### The problem
Reproduce the material below with every occurrence of "Instruction" changed to "Step" and nothing else altered.

### Material
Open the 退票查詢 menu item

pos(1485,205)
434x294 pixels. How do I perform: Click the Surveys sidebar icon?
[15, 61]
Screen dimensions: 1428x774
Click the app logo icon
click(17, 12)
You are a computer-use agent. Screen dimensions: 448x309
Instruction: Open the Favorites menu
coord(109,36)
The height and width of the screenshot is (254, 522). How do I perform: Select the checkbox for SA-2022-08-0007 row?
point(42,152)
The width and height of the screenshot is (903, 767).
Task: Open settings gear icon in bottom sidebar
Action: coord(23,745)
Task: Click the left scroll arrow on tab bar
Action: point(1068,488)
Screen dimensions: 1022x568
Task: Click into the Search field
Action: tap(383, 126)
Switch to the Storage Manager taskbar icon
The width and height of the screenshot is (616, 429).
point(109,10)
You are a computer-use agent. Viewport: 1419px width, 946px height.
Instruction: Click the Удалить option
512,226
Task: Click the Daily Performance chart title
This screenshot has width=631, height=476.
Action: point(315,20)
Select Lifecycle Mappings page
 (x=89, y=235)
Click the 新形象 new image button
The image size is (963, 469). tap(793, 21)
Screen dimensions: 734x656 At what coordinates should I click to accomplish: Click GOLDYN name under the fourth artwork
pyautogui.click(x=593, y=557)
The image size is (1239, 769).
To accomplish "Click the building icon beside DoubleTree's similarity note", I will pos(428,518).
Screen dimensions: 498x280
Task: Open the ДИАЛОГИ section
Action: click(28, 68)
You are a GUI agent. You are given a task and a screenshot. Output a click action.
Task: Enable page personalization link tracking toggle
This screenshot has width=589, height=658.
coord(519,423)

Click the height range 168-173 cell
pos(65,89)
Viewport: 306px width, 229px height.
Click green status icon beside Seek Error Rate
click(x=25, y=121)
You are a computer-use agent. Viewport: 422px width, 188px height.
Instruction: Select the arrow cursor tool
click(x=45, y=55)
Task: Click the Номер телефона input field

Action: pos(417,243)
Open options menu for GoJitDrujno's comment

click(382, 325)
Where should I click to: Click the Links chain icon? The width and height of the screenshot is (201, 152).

### Solution for this problem
Open the 退票查詢 menu item

pos(1485,205)
434x294 pixels. How do I perform: Click the Surveys sidebar icon?
[15, 61]
Screen dimensions: 1428x774
Click the app logo icon
click(17, 12)
You are a computer-use agent. Screen dimensions: 448x309
Step: Open the Favorites menu
coord(109,36)
The height and width of the screenshot is (254, 522). How do I perform: Select the checkbox for SA-2022-08-0007 row?
point(42,152)
The width and height of the screenshot is (903, 767).
Task: Open settings gear icon in bottom sidebar
Action: coord(23,745)
Task: Click the left scroll arrow on tab bar
Action: point(1068,488)
Screen dimensions: 1022x568
Task: Click into the Search field
Action: tap(383, 126)
Switch to the Storage Manager taskbar icon
The width and height of the screenshot is (616, 429).
point(109,10)
You are a computer-use agent. Viewport: 1419px width, 946px height.
Step: Click the Удалить option
512,226
Task: Click the Daily Performance chart title
This screenshot has width=631, height=476.
Action: point(315,20)
Select Lifecycle Mappings page
 (x=89, y=235)
Click the 新形象 new image button
The image size is (963, 469). tap(793, 21)
Screen dimensions: 734x656 At what coordinates should I click to accomplish: Click GOLDYN name under the fourth artwork
pyautogui.click(x=593, y=557)
The image size is (1239, 769).
To accomplish "Click the building icon beside DoubleTree's similarity note", I will pos(428,518).
Screen dimensions: 498x280
Task: Open the ДИАЛОГИ section
Action: click(28, 68)
You are a GUI agent. You are given a task and a screenshot. Output a click action.
Task: Enable page personalization link tracking toggle
This screenshot has width=589, height=658.
coord(519,423)

Click the height range 168-173 cell
pos(65,89)
Viewport: 306px width, 229px height.
Click green status icon beside Seek Error Rate
click(x=25, y=121)
You are a computer-use agent. Viewport: 422px width, 188px height.
Step: Select the arrow cursor tool
click(x=45, y=55)
Task: Click the Номер телефона input field

Action: pos(417,243)
Open options menu for GoJitDrujno's comment

click(382, 325)
Where should I click to: Click the Links chain icon? The width and height of the screenshot is (201, 152).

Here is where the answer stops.